Question

simplify: (-3/4*-24/15)+[-11/13*78/55]

Answer 1

Given:

$(\dfrac{-3}{4} \times \dfrac{-24}{15})+(\dfrac{-11}{13} \times \dfrac{78}{55})$

We have to simply $(\dfrac{-3}{4} \times \dfrac{-24}{15})+(\dfrac{-11}{13} \times \dfrac{78}{55})$.

Solution:

∴ $(\dfrac{-3}{4} \times \dfrac{-24}{15})+(\dfrac{-11}{13} \times \dfrac{78}{55})$

= $(\dfrac{1}{1} \times \dfrac{6}{5})+(\dfrac{-1}{1} \times \dfrac{6}{5})$ [ ∵ ( - ) ×  ( - ) = + ]
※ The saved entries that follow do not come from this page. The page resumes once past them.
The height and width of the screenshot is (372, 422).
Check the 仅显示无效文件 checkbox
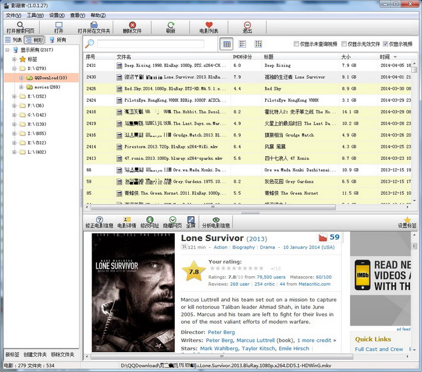click(344, 44)
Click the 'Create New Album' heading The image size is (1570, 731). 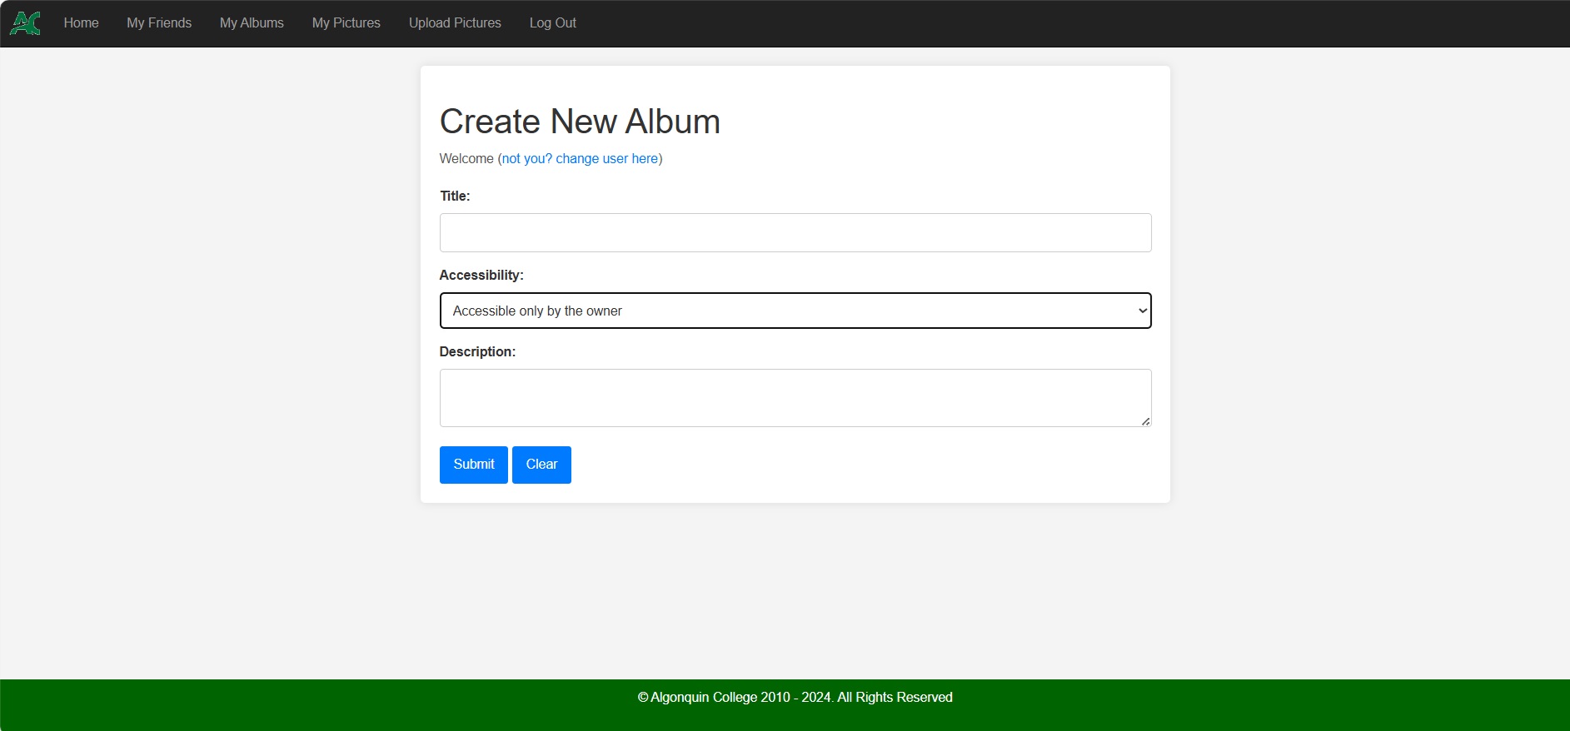click(580, 122)
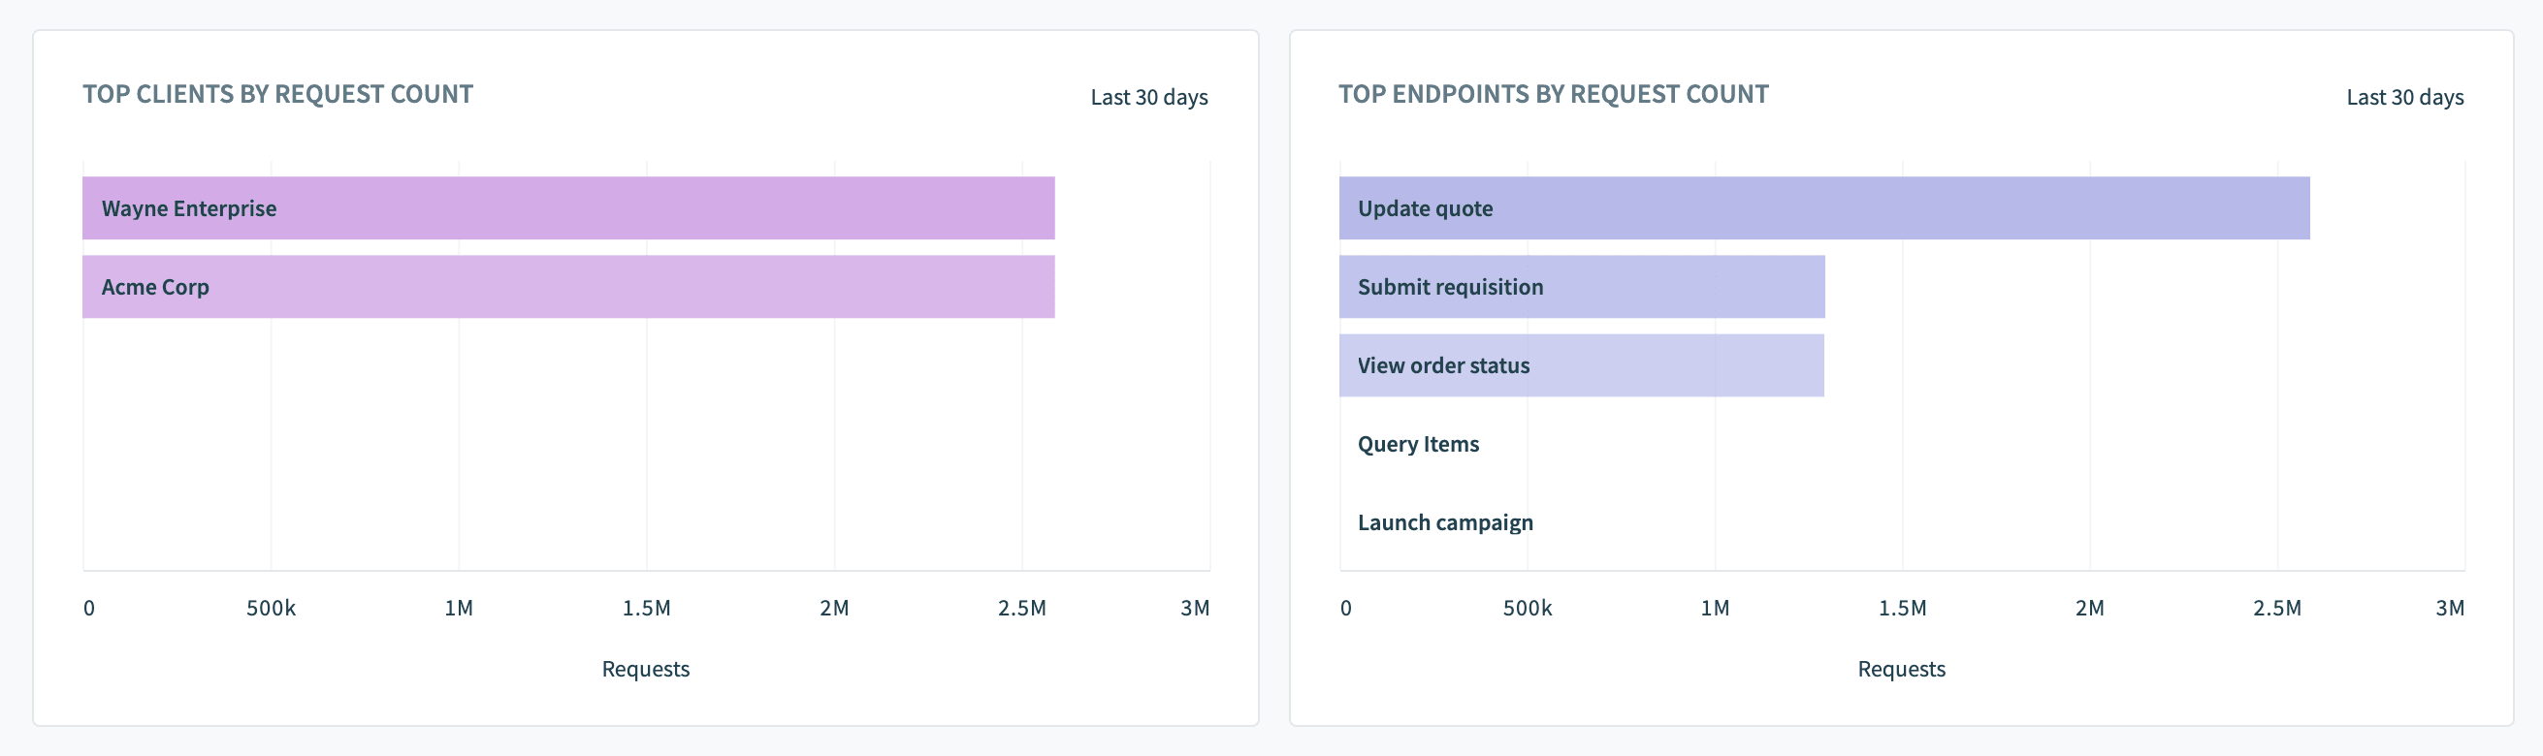The height and width of the screenshot is (756, 2543).
Task: Click the 1M tick on clients chart
Action: pos(459,608)
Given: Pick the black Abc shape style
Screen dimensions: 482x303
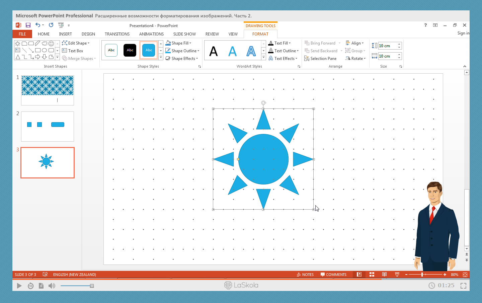Looking at the screenshot, I should pos(130,50).
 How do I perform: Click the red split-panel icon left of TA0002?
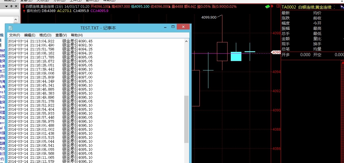(x=277, y=6)
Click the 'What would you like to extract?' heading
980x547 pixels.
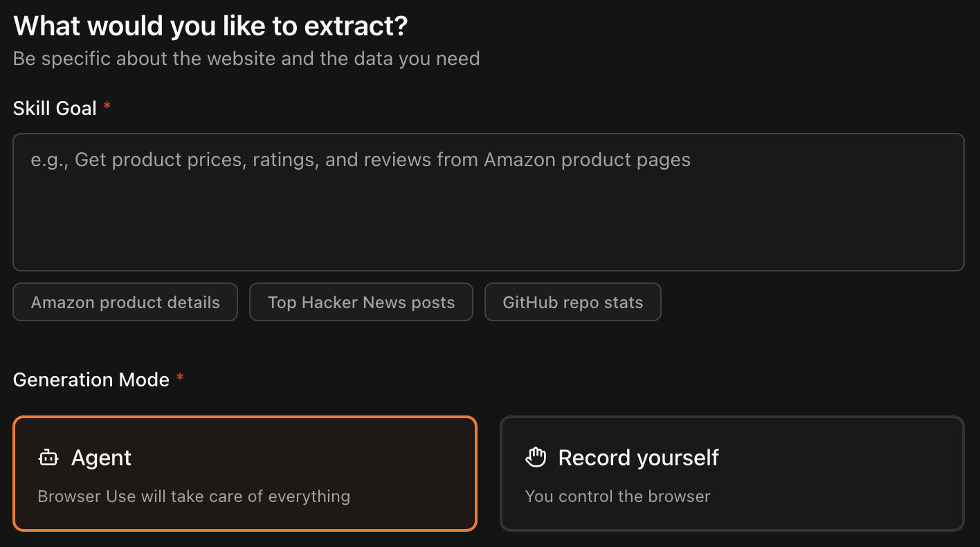tap(210, 26)
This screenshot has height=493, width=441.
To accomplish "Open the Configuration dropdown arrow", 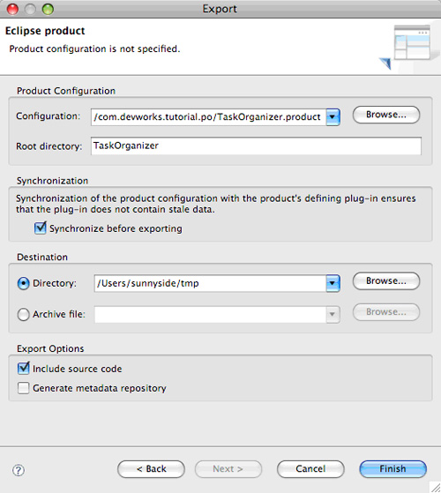I will (x=333, y=117).
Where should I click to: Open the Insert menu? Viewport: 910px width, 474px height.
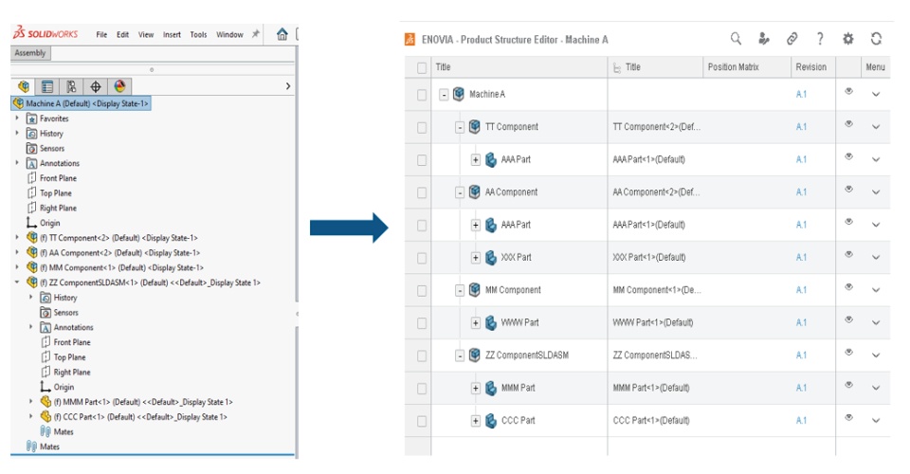172,35
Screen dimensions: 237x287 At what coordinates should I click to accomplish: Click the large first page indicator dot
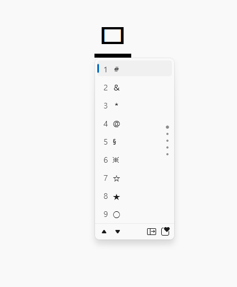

= $\dfrac{6}{5}+(-\dfrac{6}{5})$

= $\dfrac{6}{5}-\dfrac{6}{5}$

Taking LCM of denominator part, we get

= $\dfrac{6-6}{5}$

= $\dfrac{0}{5}$

= 0

∴ $(\dfrac{-3}{4} \times \dfrac{-24}{15})+(\dfrac{-11}{13} \times \dfrac{78}{55})$ = 0

Thus, the value of $(\dfrac{-3}{4} \times \dfrac{-24}{15})+(\dfrac{-11}{13} \times \dfrac{78}{55})$ is equal to "zero (0)".